Une autre preuve que nos yeux sont faillibles réside en l’apparence similaire d’objets pourtant différents. Si l’on se contente de cette approche, on ne saisit pas leur essence. Il faut les croquer, les écouter, leur offrir un peu de notre temps et de notre sensibilité. Essayer de les apprivoiser, et inversement. La fève de Tonka et la fève de Cumaru sont semblables, mais leur parfums diffèrent légèrement : leurs origines sont différentes, comme le décrit d’ailleurs ce blog. Seuls les vrais connaisseurs distinguent réellement les deux produits. Antônia, de la boulangerie De Pâte à Pain, à Jouars-Pontchartrain (78), est de ceux-ci : forcément, ses origines brésiliennes n’y sont pas pour rien.

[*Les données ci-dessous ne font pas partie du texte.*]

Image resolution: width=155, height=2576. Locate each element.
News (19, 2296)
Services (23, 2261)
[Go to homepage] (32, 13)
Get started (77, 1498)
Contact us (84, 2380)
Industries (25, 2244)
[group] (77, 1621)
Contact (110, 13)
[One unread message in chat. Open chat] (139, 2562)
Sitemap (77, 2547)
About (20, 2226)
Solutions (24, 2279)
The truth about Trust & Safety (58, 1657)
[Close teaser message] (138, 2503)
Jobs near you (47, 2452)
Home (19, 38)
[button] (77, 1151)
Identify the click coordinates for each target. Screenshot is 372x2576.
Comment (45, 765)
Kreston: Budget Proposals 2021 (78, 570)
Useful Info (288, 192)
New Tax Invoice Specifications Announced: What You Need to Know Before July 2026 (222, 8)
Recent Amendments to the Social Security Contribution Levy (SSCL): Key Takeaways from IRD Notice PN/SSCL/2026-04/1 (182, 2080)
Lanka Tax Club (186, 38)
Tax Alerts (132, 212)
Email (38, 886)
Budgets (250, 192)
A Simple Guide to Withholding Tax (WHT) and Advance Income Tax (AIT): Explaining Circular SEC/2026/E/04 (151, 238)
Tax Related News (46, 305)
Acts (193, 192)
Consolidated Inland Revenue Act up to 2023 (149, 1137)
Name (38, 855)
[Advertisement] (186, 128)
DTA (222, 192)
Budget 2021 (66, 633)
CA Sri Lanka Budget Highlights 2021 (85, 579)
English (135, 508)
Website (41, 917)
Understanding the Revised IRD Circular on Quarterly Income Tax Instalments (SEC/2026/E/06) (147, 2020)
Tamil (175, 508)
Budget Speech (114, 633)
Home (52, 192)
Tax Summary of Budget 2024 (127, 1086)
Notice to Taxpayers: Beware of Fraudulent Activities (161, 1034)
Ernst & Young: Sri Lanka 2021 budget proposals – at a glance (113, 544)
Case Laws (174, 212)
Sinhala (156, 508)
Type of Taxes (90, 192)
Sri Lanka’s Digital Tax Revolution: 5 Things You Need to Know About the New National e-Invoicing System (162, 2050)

C’est à quatre mains que le talentueux couple, qui s’est récemment illustré dans l’émission La Meilleure Boulangerie de France en remportant la finale Ile-de-France, a conçu ce pain : une Tourte de Seigle au Cumaru. Richard a apporté tout son savoir-faire boulanger, Antônia sa créativité et sa culture. Ce savant mélange donne un relief tout particulier à ce produit : non seulement la tourte est un modèle du genre -avec une croûte présente mais pas excessive, un levain bien dosé et une farine de qualité sélectionnée chez les Moulins Viron-, mais la fameuse fève relève les parfums miellés et épicés du seigle. L’ensemble est ainsi particulièrement aromatique et addictif. J’y retrouve personnellement des arômes similaires à ceux développés par le mélilot, une plante traditionnellement utilisée comme fertilisant naturel dans les champs. Le voyage réalisé est plutôt surprenant : le seigle nous envoie en Auvergne, la fève s’envole vers les chaudes latitudes du Brésil… pour nous faire revenir là où tout commence, au plus près de la terre.
On peut ainsi déguster cette création seule, mais aussi en accompagnement de viandes rouges. Les plus gourmands l’associeront avec du chocolat ou une pâte à tartiner forte en cacao, ce qui devrait donner un relief tout particulier à leurs goûters et petit-déjeuners.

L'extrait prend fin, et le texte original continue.